See Cloud Run scaling behaviour for a full breakdown of how cold starts, minimum instances, and concurrency interact in production.

Observability and networking

Cloud Run automatically sends logs to Cloud Logging. You can view request logs, container logs, and audit logs without any setup. For metrics, Cloud Monitoring provides request count, latency, container instance count, and CPU/memory utilisation out of the box. The Cloud Run monitoring guide covers how to use these effectively in production.

By default, Cloud Run services cannot reach resources inside a VPC, such as a Cloud SQL instance on a private IP or a Redis cache. To access private VPC resources, configure Serverless VPC Access.

Common beginner mistakes

  1. Storing state on the container’s local filesystem. Cloud Run instances are ephemeral. Any file written to the local filesystem is gone when the instance stops. Use Cloud Storage for files and Cloud SQL or Firestore for database data.

  2. Ignoring cold starts for latency-sensitive services. When traffic drops to zero, the next request waits for a new instance to start. This is measured in seconds for a cold container, not milliseconds. Set minimum instances to 1 if the first request of the day must be fast.

  3. Not understanding public vs authenticated access. Cloud Run requires a valid Google identity token by default. A public website or API returns HTTP 403 to anonymous visitors until you explicitly set —allow-unauthenticated. Conversely, do not set that flag on an internal service that should not be publicly accessible.

  4. Using Cloud Run for indefinite background processes. Cloud Run services are HTTP servers. A background worker with no incoming requests, or a job running longer than 3600 seconds, needs Cloud Run Jobs, Cloud Batch, or a Compute Engine VM.

  5. Deploying bloated container images that start slowly. Cold start time is directly proportional to image size and startup logic. Avoid large base images, unused packages, and expensive initialisation work at startup. Keep images lean and defer non-essential setup until after the server is ready to accept requests.

Frequently asked questions

What is Cloud Run used for?

Cloud Run is used for stateless HTTP workloads: REST APIs, web apps, webhooks, internal tools, and lightweight microservices. It handles variable traffic well, scaling up when load increases and down to zero when idle. It is a good fit whenever you want to run a containerised app without managing servers, VMs, or load balancers.

Is Cloud Run the same as Cloud Functions?

No. Cloud Run runs a container image you build and control. You define the runtime, the web framework, and all dependencies. Cloud Functions is a functions-as-a-service product where you write a single function and Google handles the rest. Cloud Run gives more control and is better for full applications. Cloud Functions is simpler for small, single-purpose event handlers.

Does Cloud Run need Docker?

Cloud Run needs a container image, which is most commonly built with Docker. You write a Dockerfile, build the image, push it to Artifact Registry, and deploy it to Cloud Run.
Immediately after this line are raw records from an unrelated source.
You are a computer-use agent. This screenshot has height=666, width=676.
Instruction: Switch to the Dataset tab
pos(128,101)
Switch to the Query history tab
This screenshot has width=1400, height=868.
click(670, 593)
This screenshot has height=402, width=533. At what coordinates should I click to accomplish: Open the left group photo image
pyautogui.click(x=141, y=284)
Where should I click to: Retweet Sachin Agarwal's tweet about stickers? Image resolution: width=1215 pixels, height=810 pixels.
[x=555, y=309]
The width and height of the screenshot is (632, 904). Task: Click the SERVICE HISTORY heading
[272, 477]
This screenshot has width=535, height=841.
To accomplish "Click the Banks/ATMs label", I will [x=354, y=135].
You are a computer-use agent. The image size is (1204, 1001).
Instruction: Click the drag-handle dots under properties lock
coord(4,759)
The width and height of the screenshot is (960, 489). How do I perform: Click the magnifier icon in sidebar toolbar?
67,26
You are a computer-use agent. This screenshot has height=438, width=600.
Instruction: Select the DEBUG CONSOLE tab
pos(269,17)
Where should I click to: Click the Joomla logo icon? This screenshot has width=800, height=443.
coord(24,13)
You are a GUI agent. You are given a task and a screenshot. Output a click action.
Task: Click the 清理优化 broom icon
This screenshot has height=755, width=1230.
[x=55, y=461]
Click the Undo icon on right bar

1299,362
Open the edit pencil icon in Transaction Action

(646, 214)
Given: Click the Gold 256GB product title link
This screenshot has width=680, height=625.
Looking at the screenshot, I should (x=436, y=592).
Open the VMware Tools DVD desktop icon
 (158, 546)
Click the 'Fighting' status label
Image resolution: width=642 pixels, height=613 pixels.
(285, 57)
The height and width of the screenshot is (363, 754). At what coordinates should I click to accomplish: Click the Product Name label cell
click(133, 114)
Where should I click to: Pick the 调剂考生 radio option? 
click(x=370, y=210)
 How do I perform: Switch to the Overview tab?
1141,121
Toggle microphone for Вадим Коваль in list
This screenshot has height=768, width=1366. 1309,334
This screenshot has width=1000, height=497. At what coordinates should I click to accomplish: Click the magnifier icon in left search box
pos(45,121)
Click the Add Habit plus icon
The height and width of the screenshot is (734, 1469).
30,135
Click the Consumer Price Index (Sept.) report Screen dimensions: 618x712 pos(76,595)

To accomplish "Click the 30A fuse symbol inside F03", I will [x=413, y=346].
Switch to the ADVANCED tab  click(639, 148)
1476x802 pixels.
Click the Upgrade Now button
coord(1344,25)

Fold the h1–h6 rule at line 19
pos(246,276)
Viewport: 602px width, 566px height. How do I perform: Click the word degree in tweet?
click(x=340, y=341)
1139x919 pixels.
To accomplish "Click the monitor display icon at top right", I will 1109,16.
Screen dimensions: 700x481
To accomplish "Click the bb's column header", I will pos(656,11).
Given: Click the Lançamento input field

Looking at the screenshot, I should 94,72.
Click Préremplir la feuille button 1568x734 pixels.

You can also use Cloud Build to build images without installing Docker locally. The container must listen on the PORT environment variable that Cloud Run sets.

When should I use Cloud Run instead of Compute Engine?

Use Cloud Run when your workload is HTTP-driven, stateless, and has variable or unpredictable traffic. Cloud Run removes all VM management and scales to zero at no cost. Use Compute Engine when you need persistent local state, GPU access, custom kernel modules, a long-running daemon with no HTTP entrypoint, or requests exceeding 3600 seconds. For stateless APIs and web apps, Cloud Run is almost always the simpler and cheaper choice.

Can Cloud Run run background jobs?

Not with Cloud Run services, which are HTTP servers. For batch work with a defined start and end, use Cloud Run Jobs. You deploy the same kind of container but it runs to completion rather than waiting for HTTP requests. For indefinitely running background workers, use a Compute Engine VM or a GKE workload. Cloud Run Jobs can be triggered manually, on a schedule with Cloud Scheduler, or from Workflows.

Last verified: 22 March 2026 Cloud services change frequently. Verify details against official documentation before making infrastructure decisions.